Bradford stopped and faced her, hurt in his eyes, pain in his posture. “It’s the same thing,” he said.

“I get that you’re trying to keep me away from triggers,” she said. “I get that our odds are better this way, but I’ve got nothing here, Miles. I’m going through the motions, trying to find friends, taking up hobbies, but come on, this is me we’re talking about.”

“A month or two and I’ll be out of here,” he said.

“You’re missing the point. Another location isn’t going to change anything, and as much as I love you, neither will spending more time together if I’m not working. Let me help you,” she said. “Utilize my brain. Please?”

He searched her eyes, then took her hand and stared at their fingers, while inner debate marched across his face. Finally he said, “I just can’t, Michael. Not the way things are right now. It’s complicated. Let me finish this out, a few more months, that’s all. Can you last that long—for me? For us?”

Munroe stood silent, arms crossed and motionless.

Bradford released her hand, cupped her chin, and lifted her face toward his. “I won’t blame you if you feel you need to walk away again,” he said, “if that’s what you need to be all right. But I don’t want you to leave, Michael, I really don’t. Please stay until this is over and then we’ll find a middle ground—something that works for both of us, I promise.”

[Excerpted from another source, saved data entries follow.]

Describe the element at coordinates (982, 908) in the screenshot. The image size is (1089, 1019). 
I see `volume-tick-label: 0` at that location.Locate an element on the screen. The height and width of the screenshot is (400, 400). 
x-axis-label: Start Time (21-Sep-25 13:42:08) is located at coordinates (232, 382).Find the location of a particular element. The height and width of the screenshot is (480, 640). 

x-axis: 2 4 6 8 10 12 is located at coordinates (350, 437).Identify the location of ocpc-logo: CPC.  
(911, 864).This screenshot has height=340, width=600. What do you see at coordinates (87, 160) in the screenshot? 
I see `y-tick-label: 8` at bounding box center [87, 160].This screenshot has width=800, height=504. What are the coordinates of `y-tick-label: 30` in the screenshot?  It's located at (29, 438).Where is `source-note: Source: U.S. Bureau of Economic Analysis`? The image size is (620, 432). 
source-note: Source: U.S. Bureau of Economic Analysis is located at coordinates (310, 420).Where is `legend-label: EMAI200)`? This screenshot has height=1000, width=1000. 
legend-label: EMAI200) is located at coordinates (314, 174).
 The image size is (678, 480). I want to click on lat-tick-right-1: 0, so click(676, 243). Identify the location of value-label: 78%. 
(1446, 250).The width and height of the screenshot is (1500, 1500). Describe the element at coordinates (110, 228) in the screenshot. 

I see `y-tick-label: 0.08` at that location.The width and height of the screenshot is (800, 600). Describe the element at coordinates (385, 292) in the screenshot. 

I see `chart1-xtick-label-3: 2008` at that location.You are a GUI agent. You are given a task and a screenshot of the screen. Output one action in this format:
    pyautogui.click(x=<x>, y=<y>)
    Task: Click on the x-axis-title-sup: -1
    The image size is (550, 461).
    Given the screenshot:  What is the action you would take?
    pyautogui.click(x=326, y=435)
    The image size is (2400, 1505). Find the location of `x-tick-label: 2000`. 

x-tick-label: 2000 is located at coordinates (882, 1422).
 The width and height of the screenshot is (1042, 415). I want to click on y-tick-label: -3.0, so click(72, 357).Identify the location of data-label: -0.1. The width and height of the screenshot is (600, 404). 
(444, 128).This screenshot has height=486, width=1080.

They stood there, face-to-face, at the end of the hall, communicating through the silence. She studied him, searched him, and then sighed, giving in because she knew that Bradford’s reasons were drawn from a well of love and concern, and because, for the first time in her life, leaving was no longer possible.

Bradford stuck out his bottom lip, quivering with puppy-dog adorableness, and that forced her to smile. Then his focus ticked up and passed over her shoulder, and his eyes, like sharks cutting through water, began roaming, as was his way: always aware, always searching the surroundings. He put his arm around her shoulders and said, “Let’s grab food.”

Munroe stole a glimpse toward the hall junction, searching for what had arrested his attention: two women with lunch bags in hand, walking side by side, their expressions contorting with the curves and lines of deep, earnest conversation.